__GIVEN RECORDS__.

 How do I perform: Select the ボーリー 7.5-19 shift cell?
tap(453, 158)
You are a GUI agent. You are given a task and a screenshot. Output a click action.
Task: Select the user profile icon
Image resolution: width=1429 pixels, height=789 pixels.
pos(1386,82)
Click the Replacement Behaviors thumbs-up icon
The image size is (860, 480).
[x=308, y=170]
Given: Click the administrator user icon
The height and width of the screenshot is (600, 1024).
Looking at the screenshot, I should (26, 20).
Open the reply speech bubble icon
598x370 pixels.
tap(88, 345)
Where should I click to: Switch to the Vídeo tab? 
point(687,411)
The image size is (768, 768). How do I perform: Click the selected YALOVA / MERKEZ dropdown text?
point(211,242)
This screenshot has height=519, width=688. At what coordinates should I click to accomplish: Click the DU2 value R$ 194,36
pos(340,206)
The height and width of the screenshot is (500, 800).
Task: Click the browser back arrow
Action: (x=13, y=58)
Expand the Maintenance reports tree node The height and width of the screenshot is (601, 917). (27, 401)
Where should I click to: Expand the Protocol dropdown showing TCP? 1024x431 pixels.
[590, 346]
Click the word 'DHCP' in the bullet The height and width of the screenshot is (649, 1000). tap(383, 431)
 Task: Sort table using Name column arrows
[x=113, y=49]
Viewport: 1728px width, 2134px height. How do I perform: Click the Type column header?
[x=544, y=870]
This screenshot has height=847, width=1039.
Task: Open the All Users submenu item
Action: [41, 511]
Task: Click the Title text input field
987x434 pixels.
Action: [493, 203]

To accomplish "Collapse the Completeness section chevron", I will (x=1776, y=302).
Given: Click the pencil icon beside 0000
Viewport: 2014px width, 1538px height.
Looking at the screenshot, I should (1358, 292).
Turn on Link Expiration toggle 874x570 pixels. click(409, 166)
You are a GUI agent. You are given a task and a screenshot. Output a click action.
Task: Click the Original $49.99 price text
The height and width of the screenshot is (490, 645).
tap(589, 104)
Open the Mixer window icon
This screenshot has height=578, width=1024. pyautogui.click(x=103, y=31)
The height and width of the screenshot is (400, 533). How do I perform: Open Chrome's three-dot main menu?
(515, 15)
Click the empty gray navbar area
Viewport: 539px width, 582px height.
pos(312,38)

__WHAT THE TASK ASKS__. For each line shown above, write an exact copy.

__WRITTEN REPLY__.
 How do I perform: Select the ボーリー 7.5-19 shift cell?
tap(453, 158)
You are a GUI agent. You are given a task and a screenshot. Output a click action.
Task: Select the user profile icon
Image resolution: width=1429 pixels, height=789 pixels.
pos(1386,82)
Click the Replacement Behaviors thumbs-up icon
The image size is (860, 480).
[x=308, y=170]
Given: Click the administrator user icon
The height and width of the screenshot is (600, 1024).
Looking at the screenshot, I should (26, 20).
Open the reply speech bubble icon
598x370 pixels.
tap(88, 345)
Where should I click to: Switch to the Vídeo tab? 
point(687,411)
The image size is (768, 768). How do I perform: Click the selected YALOVA / MERKEZ dropdown text?
point(211,242)
This screenshot has height=519, width=688. At what coordinates should I click to accomplish: Click the DU2 value R$ 194,36
pos(340,206)
The height and width of the screenshot is (500, 800).
Task: Click the browser back arrow
Action: (x=13, y=58)
Expand the Maintenance reports tree node The height and width of the screenshot is (601, 917). (27, 401)
Where should I click to: Expand the Protocol dropdown showing TCP? 1024x431 pixels.
[590, 346]
Click the word 'DHCP' in the bullet The height and width of the screenshot is (649, 1000). tap(383, 431)
 Task: Sort table using Name column arrows
[x=113, y=49]
Viewport: 1728px width, 2134px height. How do I perform: Click the Type column header?
[x=544, y=870]
This screenshot has height=847, width=1039.
Task: Open the All Users submenu item
Action: [41, 511]
Task: Click the Title text input field
987x434 pixels.
Action: [493, 203]

To accomplish "Collapse the Completeness section chevron", I will (x=1776, y=302).
Given: Click the pencil icon beside 0000
Viewport: 2014px width, 1538px height.
Looking at the screenshot, I should (1358, 292).
Turn on Link Expiration toggle 874x570 pixels. click(409, 166)
You are a GUI agent. You are given a task and a screenshot. Output a click action.
Task: Click the Original $49.99 price text
The height and width of the screenshot is (490, 645).
tap(589, 104)
Open the Mixer window icon
This screenshot has height=578, width=1024. pyautogui.click(x=103, y=31)
The height and width of the screenshot is (400, 533). How do I perform: Open Chrome's three-dot main menu?
(515, 15)
Click the empty gray navbar area
Viewport: 539px width, 582px height.
pos(312,38)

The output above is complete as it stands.